Many of Jim’s colleagues also became his friends and all have nothing but praise to say about him. A gentleman, always willing to assist, very welcoming and very sociable are just a few phrases that refer to Jim’s character.
Gary Law, a fellow Director at CIP, had this to say: “I met Jim in June 1992 when I joined CIP.
He co-founded Carbide Industrial Products in January 1988. Back then CIP was the sole importer and distributor of Widia tooling in South Africa.”
“He later became a partner in Elben Precision Grinding and was also one of the founding partners of Widatech.”
“He had a vast amount of technical knowledge and years of experience, which earned him the respect of many very loyal customers. Even the opposition had a lot of respect for him. Jim was never afraid of work.”
“I do believe that we were the first in South Africa to introduce outsourced tool and consumable management and we eventually developed it to a level where we were charging a flat fee, per component manufactured, for tooling and consumables. However it was quite high risk, so we have gradually reverted back to a more conservative tool distribution strategy over the last few years.”
“Despite numerous attempts to convince him to slow down and consider retiring, or even semi-retiring, he stubbornly continued to come to work every single day right up until the day he fell ill.”
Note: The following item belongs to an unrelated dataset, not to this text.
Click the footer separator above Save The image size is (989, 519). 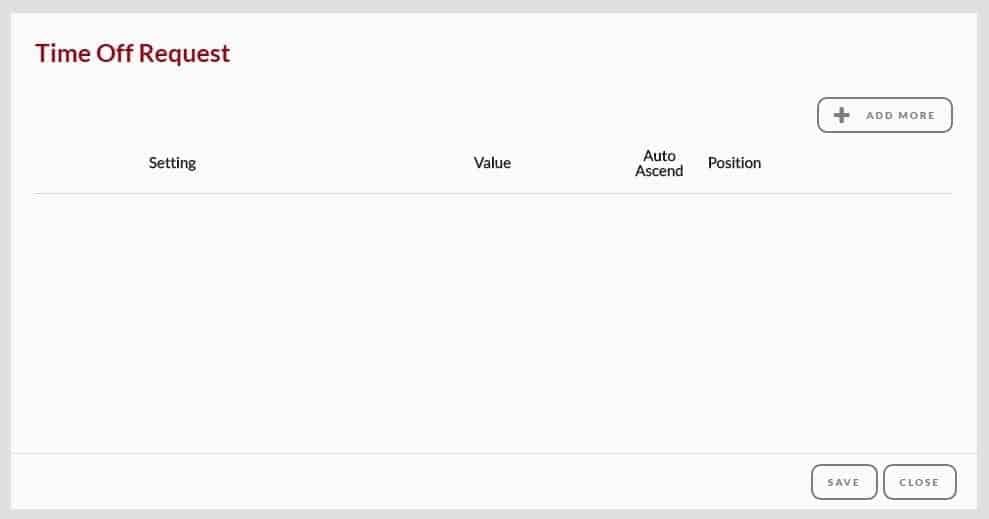tap(494, 453)
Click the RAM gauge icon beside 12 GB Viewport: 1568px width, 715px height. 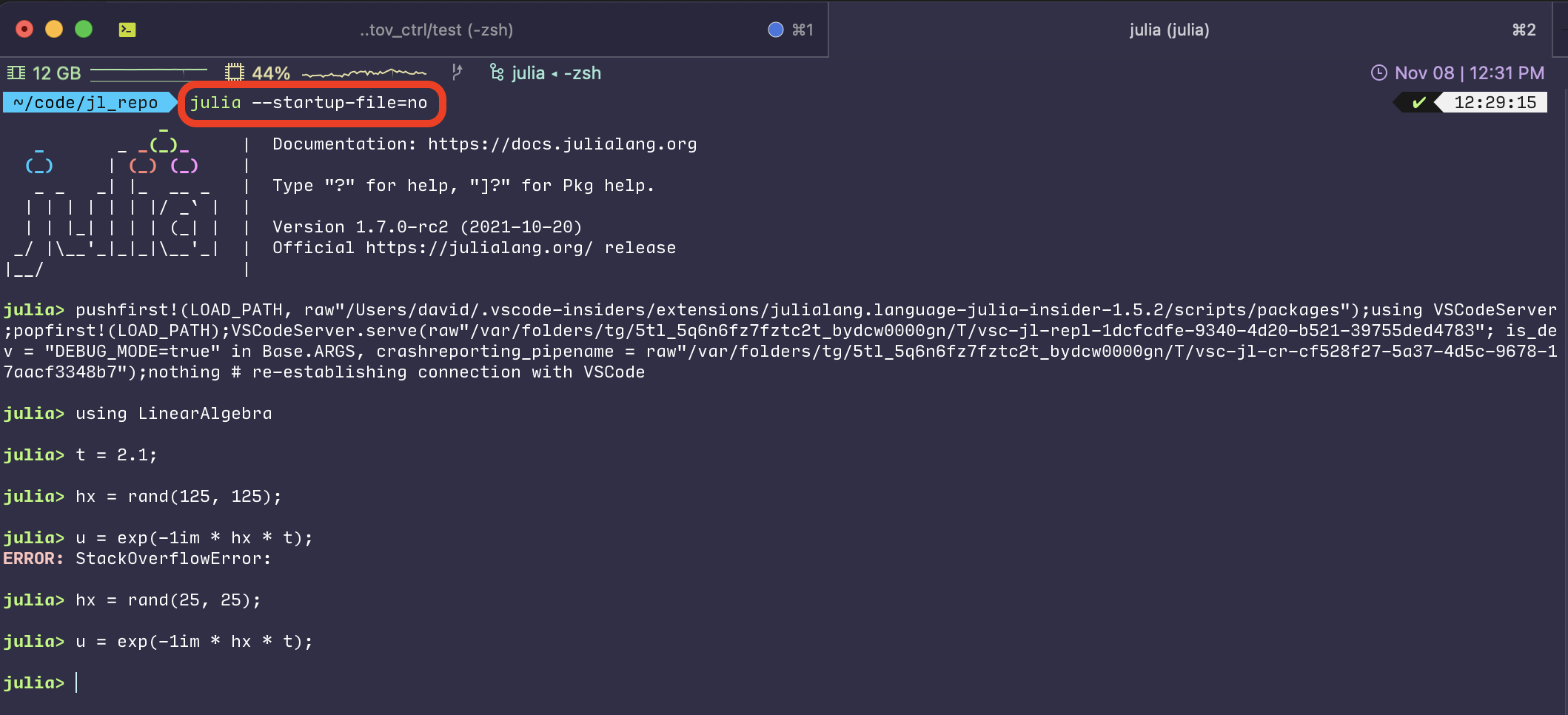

“For as long as I can remember Jim and Johnny Helena had a standing arrangement to meet at the pub every Monday afternoon for a few drinks. They really were great friends. He was a proud Scotsman. He had a very big heart and was always friendly and jovial. He was one of the most honest and dependable people I have ever known. And he had a great sense of humour too.”
“He adored his wife Isobel – they had known each other for 53 years and had been married for nearly 48 years. They have two children, a son Mark and daughter Cherine and three grandchildren.”
“He was a great man, we all miss him very much.”
Jim will be greatly missed by his family, his ex-colleagues in South Africa, his long-standing friends and everyone who knew him. RIP Jim.